Task description – Look below for the lines from the one with "Серебряный гарнитур. Турмалин и фианиты (55, 982)" to the one with "Войти (58, 2406)", and copy exactly those lines, both ends included.

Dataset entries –
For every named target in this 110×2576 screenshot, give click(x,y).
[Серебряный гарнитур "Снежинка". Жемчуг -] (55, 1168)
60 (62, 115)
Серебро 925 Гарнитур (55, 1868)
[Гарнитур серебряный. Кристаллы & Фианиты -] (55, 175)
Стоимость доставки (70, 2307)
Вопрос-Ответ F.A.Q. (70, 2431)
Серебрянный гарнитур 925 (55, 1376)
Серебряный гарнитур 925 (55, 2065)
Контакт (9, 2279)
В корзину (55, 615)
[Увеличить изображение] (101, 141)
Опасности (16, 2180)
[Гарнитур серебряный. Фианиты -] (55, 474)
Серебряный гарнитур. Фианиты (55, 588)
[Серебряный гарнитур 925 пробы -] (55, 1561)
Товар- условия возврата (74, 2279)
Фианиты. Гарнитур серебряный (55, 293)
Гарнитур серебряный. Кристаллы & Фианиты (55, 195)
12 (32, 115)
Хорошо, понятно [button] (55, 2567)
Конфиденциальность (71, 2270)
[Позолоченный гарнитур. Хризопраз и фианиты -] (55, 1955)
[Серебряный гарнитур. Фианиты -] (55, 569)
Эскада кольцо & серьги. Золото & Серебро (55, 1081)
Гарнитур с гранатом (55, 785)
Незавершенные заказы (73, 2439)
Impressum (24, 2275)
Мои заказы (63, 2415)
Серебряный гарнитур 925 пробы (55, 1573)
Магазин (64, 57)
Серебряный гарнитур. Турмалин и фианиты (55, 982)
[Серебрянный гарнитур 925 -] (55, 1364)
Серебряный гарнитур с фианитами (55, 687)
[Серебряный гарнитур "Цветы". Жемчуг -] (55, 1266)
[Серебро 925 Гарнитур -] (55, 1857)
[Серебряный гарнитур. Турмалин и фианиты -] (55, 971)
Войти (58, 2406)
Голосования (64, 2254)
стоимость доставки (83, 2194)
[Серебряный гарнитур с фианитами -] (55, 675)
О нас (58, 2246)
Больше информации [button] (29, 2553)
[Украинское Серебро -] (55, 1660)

Result of this exercise –
Серебряный гарнитур. Турмалин и фианиты (55, 982)
[Серебрянный гарнитур 925 -] (55, 1364)
Серебряный гарнитур с фианитами (55, 687)
[Серебряный гарнитур "Цветы". Жемчуг -] (55, 1266)
[Серебро 925 Гарнитур -] (55, 1857)
[Серебряный гарнитур. Турмалин и фианиты -] (55, 971)
Войти (58, 2406)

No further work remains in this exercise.